WHAT NEEDS TO BE DONE
The answer must reproduce exactly the lines from the one with "Given: Click the harvestfair.nl site title" through the end of the material, and it must contain no pictures.

TASK DATA
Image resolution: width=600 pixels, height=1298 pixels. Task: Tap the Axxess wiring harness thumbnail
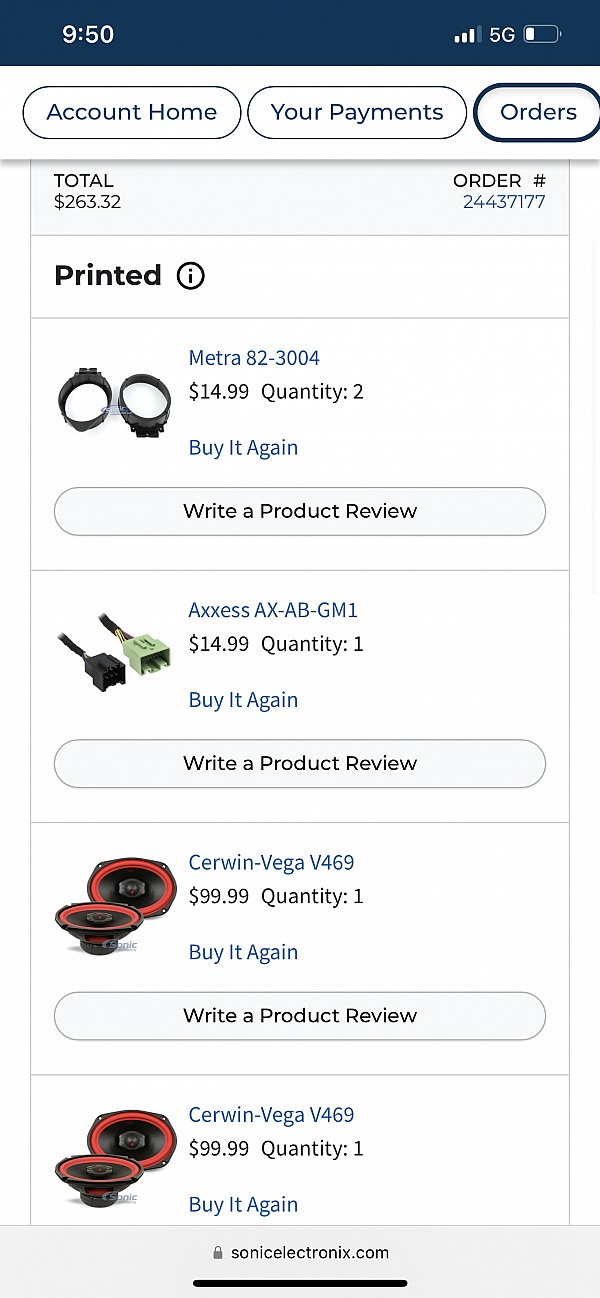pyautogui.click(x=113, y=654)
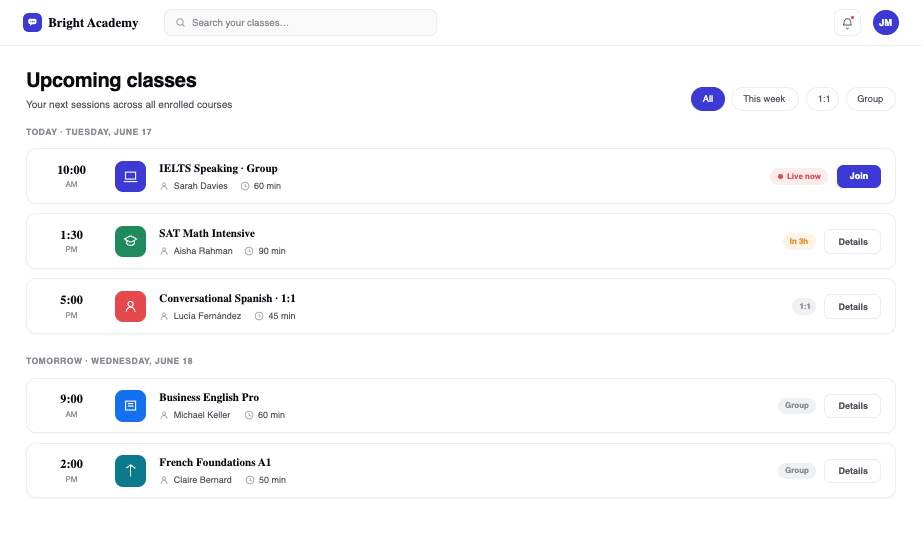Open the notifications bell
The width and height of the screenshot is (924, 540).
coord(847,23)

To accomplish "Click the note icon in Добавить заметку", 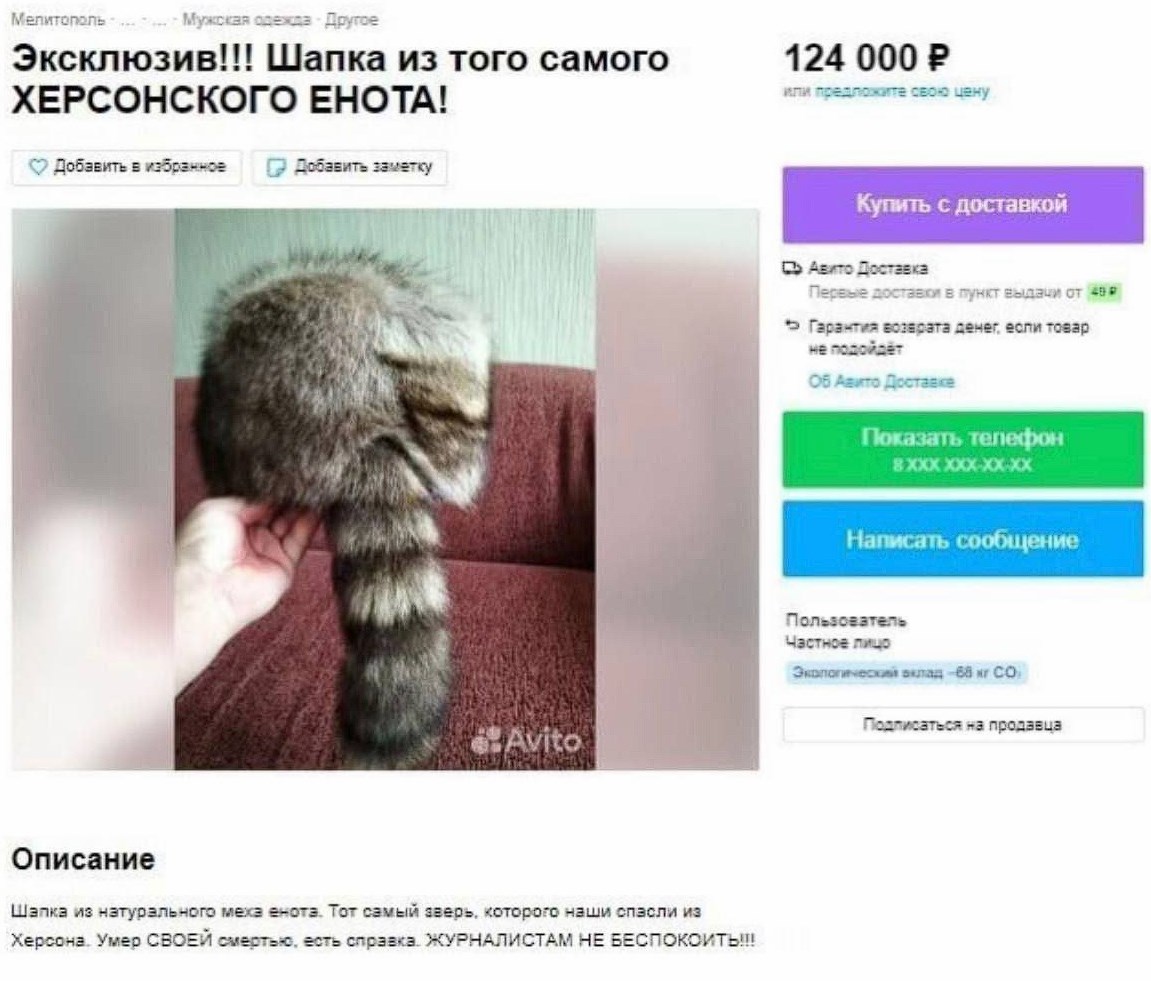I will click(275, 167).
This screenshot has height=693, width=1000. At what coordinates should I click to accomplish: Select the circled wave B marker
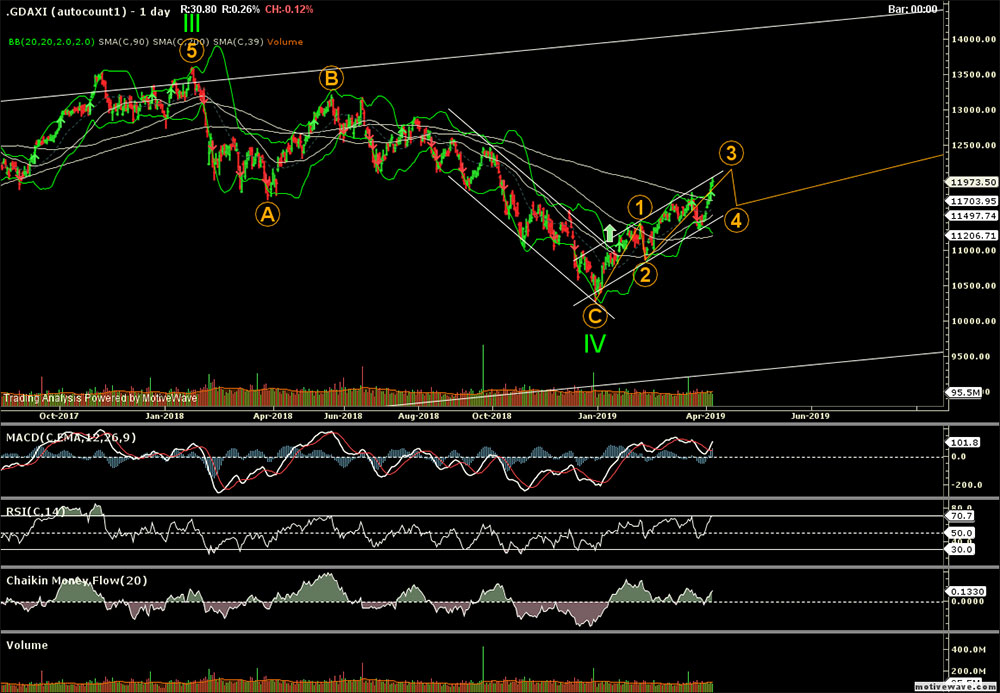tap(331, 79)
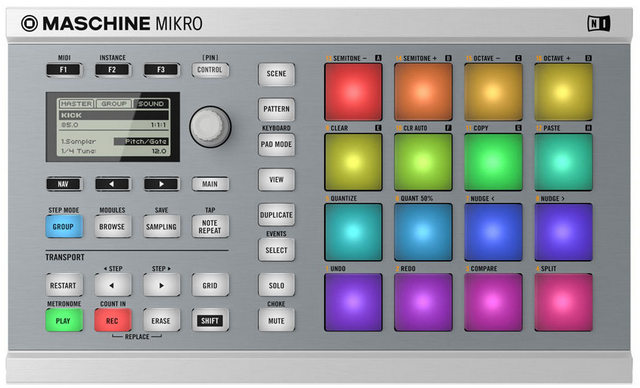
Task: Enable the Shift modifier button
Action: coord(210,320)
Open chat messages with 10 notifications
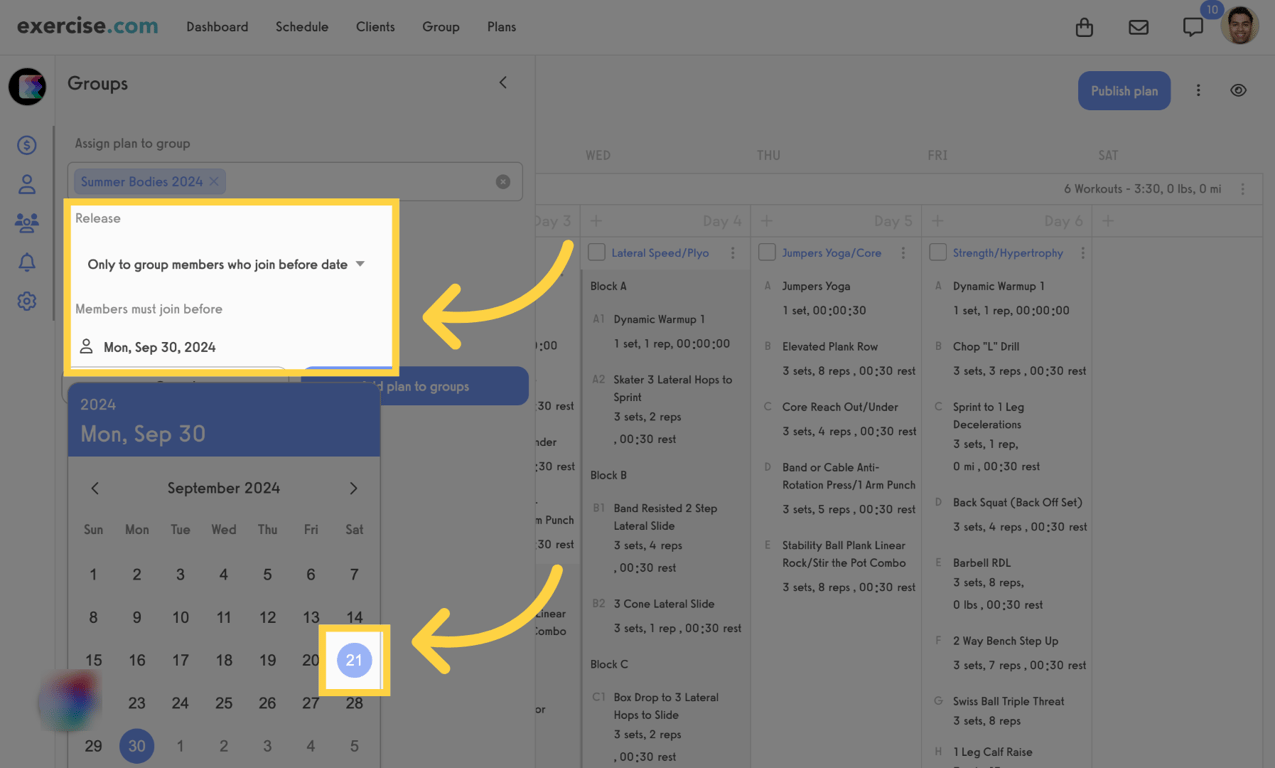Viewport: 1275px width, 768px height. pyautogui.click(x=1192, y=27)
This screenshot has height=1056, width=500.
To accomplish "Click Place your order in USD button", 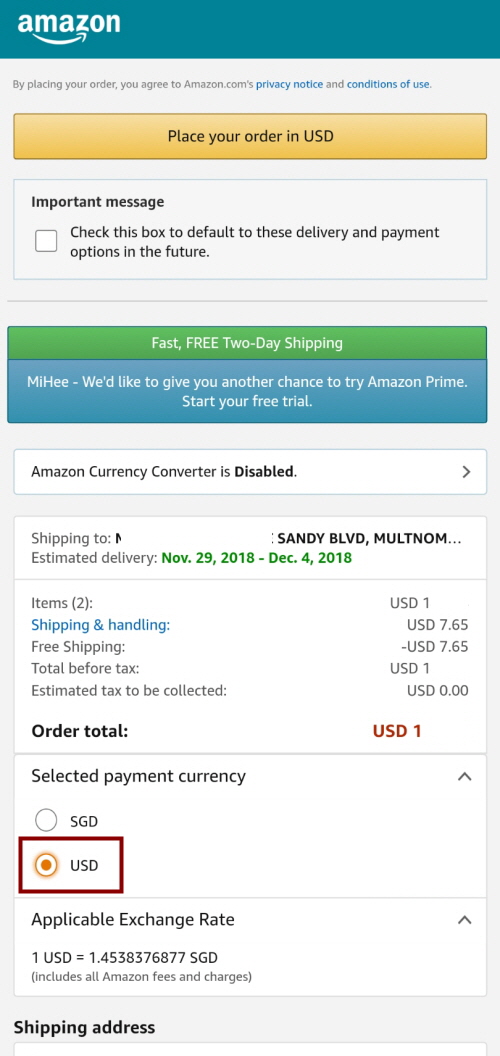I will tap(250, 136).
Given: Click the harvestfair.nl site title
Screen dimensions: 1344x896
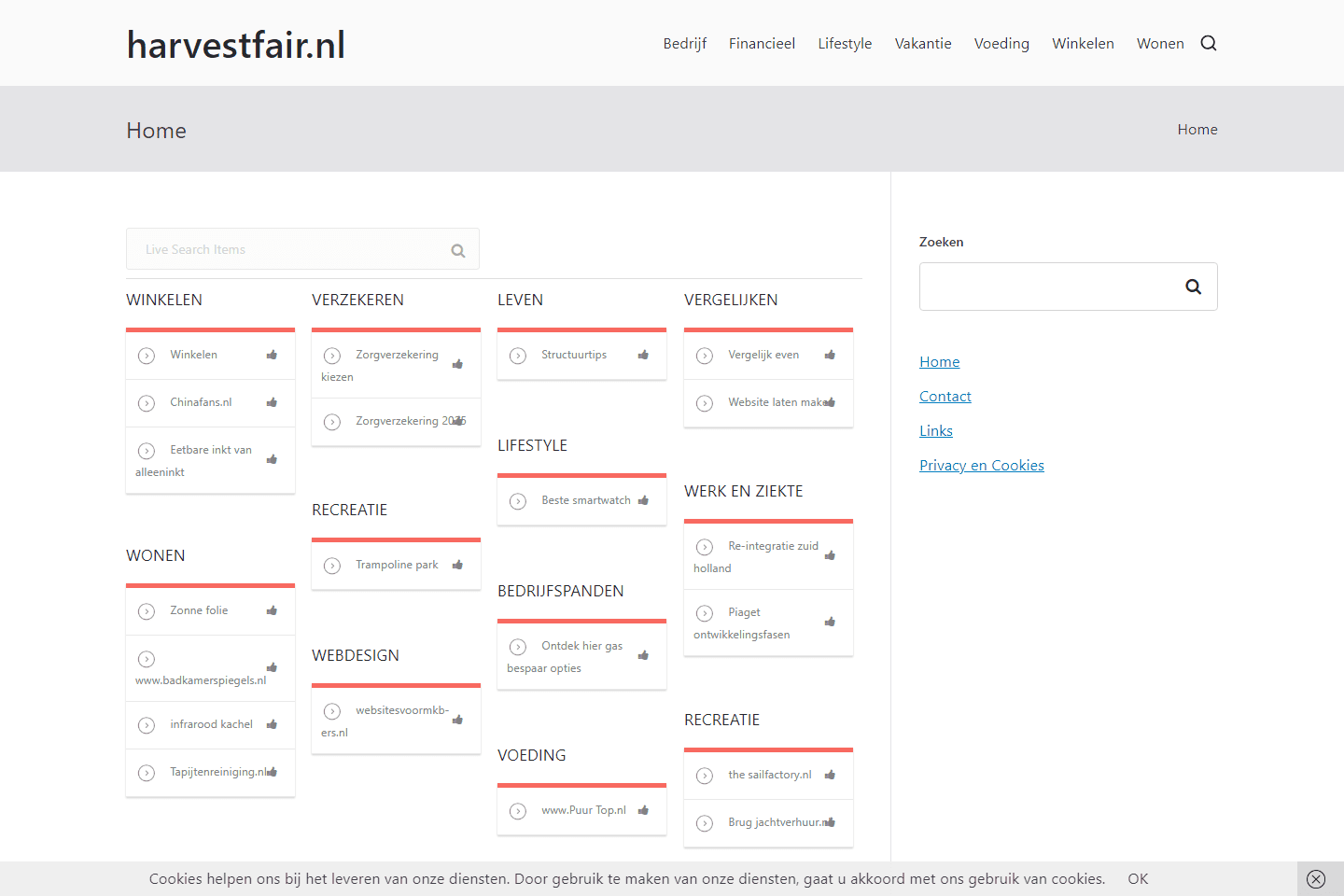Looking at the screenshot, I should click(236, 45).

RESULT OF THE EXERCISE
Given: Click the harvestfair.nl site title
Screen dimensions: 1344x896
Looking at the screenshot, I should click(236, 45).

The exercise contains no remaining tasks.